The dissent continued: Consider Heller itself. That case, fraught with difficult historical questions, illustrates the practical problems with expecting courts to decide important constitutional questions based solely on history. The majority in Heller undertook 40 pages of textual and historical analysis and concluded that the Second Amendment’s protection of the right to “keep and bear Arms” historically encompassed an “individual right to possess and carry weapons in case of confrontation”—that is, for self-defense. 554 U. S., at 592; see also id., at 579–619.
Justice Stevens’ dissent conducted an equally searching textual and historical inquiry and concluded, to the contrary, that the term “bear Arms” was an idiom that protected only the right “to use and possess arms in conjunction with service in a well-regulated militia.” Id., at 651. I do not intend to relitigate Heller here. I accept its holding as a matter of stare decisis. I refer to its historical analysis only to show the difficulties inherent in answering historical questions and to suggest that judges do not have the expertise needed to answer those questions accurately.

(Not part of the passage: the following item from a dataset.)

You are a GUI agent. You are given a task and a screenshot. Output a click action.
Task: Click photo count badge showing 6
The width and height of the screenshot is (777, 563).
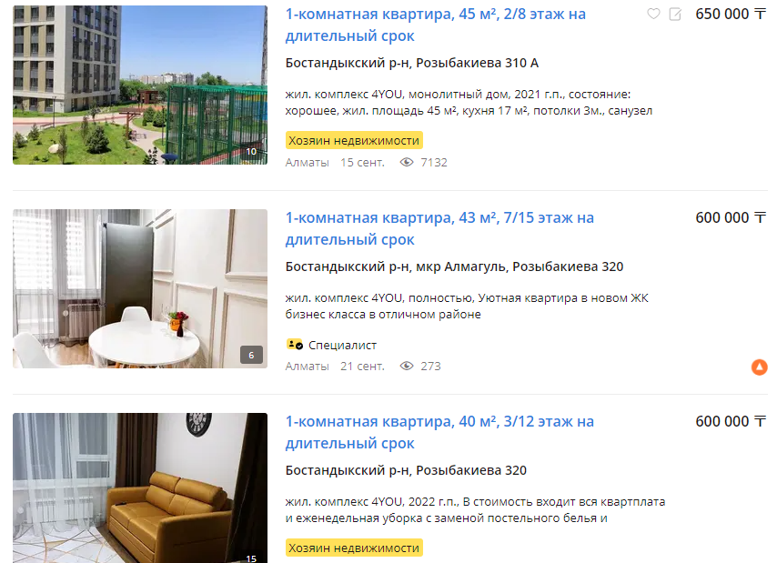click(251, 355)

For example, the Heller majority relied heavily on its interpretation of the English Bill of Rights. Citing Blackstone, the majority claimed that the English Bill of Rights protected a “‘right of having and using arms for self-preservation and defence.’” Id., at 594 (quoting 1 Commentaries on the Laws of England 140 (1765)). The majority interpreted that language to mean a private right to bear arms for self-defense, “having nothing whatever to do with service in a militia.” 554 U. S., at 593. Two years later, however, English and early American historians (including experts at top universities) told us in McDonald v. Chicago, 561 U. S. 742 (2010), that the Heller Court had gotten the history wrong: The English Bill of Rights “did not . . . protect an individual’s right to possess, own, or use arms for private purposes such as to defend a home against burglars.” Brief for English/Early American Historians as Amici Curiae in McDonald v. Chicago, O. T. 2009, No. 08– 1521, p. 2. Rather, these amici historians explained, the English right to “have arms” ensured that the Crown could not deny Parliament (which represented the people) the power to arm the landed gentry and raise a militia—or the right of the people to possess arms to take part in that militia—“should the sovereign usurp the laws, liberties, estates, and Protestant religion of the nation.” Id., at 2–3. Thus, the English right did protect a right of “self-preservation and defence,” as Blackstone said, but that right “was to 28 to be exercised not by individuals acting privately or independently, but as a militia organized by their elected representatives,” i.e., Parliament. Id., at 7–8.
There is an irony in looking to the English for guidance regarding our constitutional rights. It was concern for English tyranny that motivated the American people’s right to possess firearms and other weapons.